**Extracted material:**
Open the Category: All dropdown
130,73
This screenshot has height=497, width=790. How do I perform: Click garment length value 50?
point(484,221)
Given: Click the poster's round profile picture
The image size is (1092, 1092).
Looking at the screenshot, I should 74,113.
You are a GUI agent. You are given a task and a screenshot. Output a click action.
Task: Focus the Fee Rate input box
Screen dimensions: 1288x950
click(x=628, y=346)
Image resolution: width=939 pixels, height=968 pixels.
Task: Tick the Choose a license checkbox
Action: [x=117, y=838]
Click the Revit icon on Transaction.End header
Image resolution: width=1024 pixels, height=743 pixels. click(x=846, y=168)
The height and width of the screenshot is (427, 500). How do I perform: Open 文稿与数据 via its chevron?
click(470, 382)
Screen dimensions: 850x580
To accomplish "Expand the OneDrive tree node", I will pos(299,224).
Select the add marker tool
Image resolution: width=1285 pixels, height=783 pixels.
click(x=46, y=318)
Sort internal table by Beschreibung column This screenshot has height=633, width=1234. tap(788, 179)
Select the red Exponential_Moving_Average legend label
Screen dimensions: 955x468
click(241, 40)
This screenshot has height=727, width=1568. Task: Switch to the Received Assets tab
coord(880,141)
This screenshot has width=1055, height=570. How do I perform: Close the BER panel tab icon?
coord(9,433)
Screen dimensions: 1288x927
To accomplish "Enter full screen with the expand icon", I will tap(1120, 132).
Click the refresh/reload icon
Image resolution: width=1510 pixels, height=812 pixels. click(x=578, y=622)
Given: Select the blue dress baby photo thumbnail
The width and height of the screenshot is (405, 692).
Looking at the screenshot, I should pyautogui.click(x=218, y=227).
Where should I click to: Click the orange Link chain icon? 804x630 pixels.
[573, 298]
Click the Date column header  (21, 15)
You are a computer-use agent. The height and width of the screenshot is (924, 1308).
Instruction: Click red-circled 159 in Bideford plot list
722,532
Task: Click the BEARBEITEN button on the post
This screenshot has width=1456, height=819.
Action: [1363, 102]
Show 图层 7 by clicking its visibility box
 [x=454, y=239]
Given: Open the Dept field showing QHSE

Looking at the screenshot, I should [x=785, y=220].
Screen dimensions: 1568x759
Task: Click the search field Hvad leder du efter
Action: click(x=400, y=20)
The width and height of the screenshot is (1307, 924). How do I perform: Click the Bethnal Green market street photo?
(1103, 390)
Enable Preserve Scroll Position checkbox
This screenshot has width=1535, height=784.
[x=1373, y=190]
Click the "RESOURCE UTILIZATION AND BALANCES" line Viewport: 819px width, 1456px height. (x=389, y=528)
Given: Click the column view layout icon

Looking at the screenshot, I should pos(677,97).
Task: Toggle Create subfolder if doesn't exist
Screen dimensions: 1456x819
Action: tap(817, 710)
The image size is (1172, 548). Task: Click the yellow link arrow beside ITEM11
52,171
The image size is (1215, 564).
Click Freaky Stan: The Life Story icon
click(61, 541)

**Stated exercise:**
Copy the lines above exactly as they appear.

**Full response:**
Open the Category: All dropdown
130,73
This screenshot has height=497, width=790. How do I perform: Click garment length value 50?
point(484,221)
Given: Click the poster's round profile picture
The image size is (1092, 1092).
Looking at the screenshot, I should 74,113.
You are a GUI agent. You are given a task and a screenshot. Output a click action.
Task: Focus the Fee Rate input box
Screen dimensions: 1288x950
click(x=628, y=346)
Image resolution: width=939 pixels, height=968 pixels.
Task: Tick the Choose a license checkbox
Action: [x=117, y=838]
Click the Revit icon on Transaction.End header
Image resolution: width=1024 pixels, height=743 pixels. click(x=846, y=168)
The height and width of the screenshot is (427, 500). How do I perform: Open 文稿与数据 via its chevron?
click(470, 382)
Screen dimensions: 850x580
To accomplish "Expand the OneDrive tree node", I will pos(299,224).
Select the add marker tool
Image resolution: width=1285 pixels, height=783 pixels.
click(x=46, y=318)
Sort internal table by Beschreibung column This screenshot has height=633, width=1234. tap(788, 179)
Select the red Exponential_Moving_Average legend label
Screen dimensions: 955x468
click(241, 40)
This screenshot has height=727, width=1568. Task: Switch to the Received Assets tab
coord(880,141)
This screenshot has width=1055, height=570. How do I perform: Close the BER panel tab icon?
coord(9,433)
Screen dimensions: 1288x927
To accomplish "Enter full screen with the expand icon", I will tap(1120, 132).
Click the refresh/reload icon
Image resolution: width=1510 pixels, height=812 pixels. click(x=578, y=622)
Given: Select the blue dress baby photo thumbnail
The width and height of the screenshot is (405, 692).
Looking at the screenshot, I should pyautogui.click(x=218, y=227).
Where should I click to: Click the orange Link chain icon? 804x630 pixels.
[573, 298]
Click the Date column header  (21, 15)
You are a computer-use agent. The height and width of the screenshot is (924, 1308).
Instruction: Click red-circled 159 in Bideford plot list
722,532
Task: Click the BEARBEITEN button on the post
This screenshot has width=1456, height=819.
Action: [1363, 102]
Show 图层 7 by clicking its visibility box
 [x=454, y=239]
Given: Open the Dept field showing QHSE

Looking at the screenshot, I should [x=785, y=220].
Screen dimensions: 1568x759
Task: Click the search field Hvad leder du efter
Action: click(x=400, y=20)
The width and height of the screenshot is (1307, 924). How do I perform: Click the Bethnal Green market street photo?
(1103, 390)
Enable Preserve Scroll Position checkbox
This screenshot has width=1535, height=784.
[x=1373, y=190]
Click the "RESOURCE UTILIZATION AND BALANCES" line Viewport: 819px width, 1456px height. (x=389, y=528)
Given: Click the column view layout icon

Looking at the screenshot, I should pos(677,97).
Task: Toggle Create subfolder if doesn't exist
Screen dimensions: 1456x819
Action: tap(817, 710)
The image size is (1172, 548). Task: Click the yellow link arrow beside ITEM11
52,171
The image size is (1215, 564).
Click Freaky Stan: The Life Story icon
click(61, 541)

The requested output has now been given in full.